Ólöf Tráinsdóttir

Personal information
- Born: unknown

Chess career
- Country: Iceland

= Ólöf Tráinsdóttir =

Icelandic chess player

Ólöf Tráinsdóttir is an Icelandic chess player, and three times winner the Icelandic Women's Chess Championship (1977, 1978, 1984).

==Biography==
From the end of 1970s to the mid-1980s, Ólöf Tráinsdóttir was one of Iceland's leading female chess players. She won the Icelandic Women's Chess Championships thrice: 1977, 1978, and 1984.
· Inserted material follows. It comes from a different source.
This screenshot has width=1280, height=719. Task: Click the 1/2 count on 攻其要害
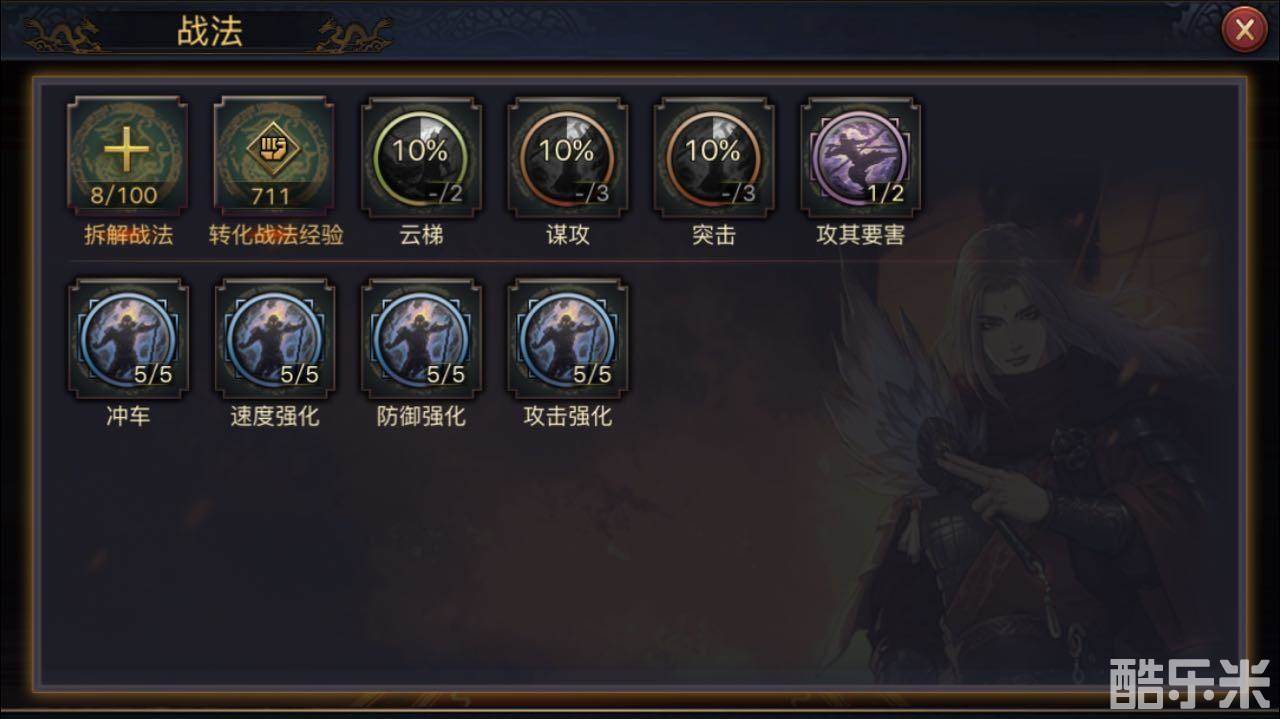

Tráinsdóttir played for Iceland in the Women's Chess Olympiads:
- In 1978, at second board in the 8th Chess Olympiad (women) in Buenos Aires (+5, =3, -5),
- In 1980, at second board in the 9th Chess Olympiad (women) in Valletta (+6, =2, -4),
- In 1982, at second board in the 10th Chess Olympiad (women) in Lucerne (+2, =2, -5),
- In 1984, at second board in the 26th Chess Olympiad (women) in Thessaloniki (+5, =3, -6).

Tráinsdóttir played for Iceland in the Nordic Chess Cup:
- In 1977, at fifth board in the 8th Nordic Chess Cup in Glücksburg (+2, =0, -3).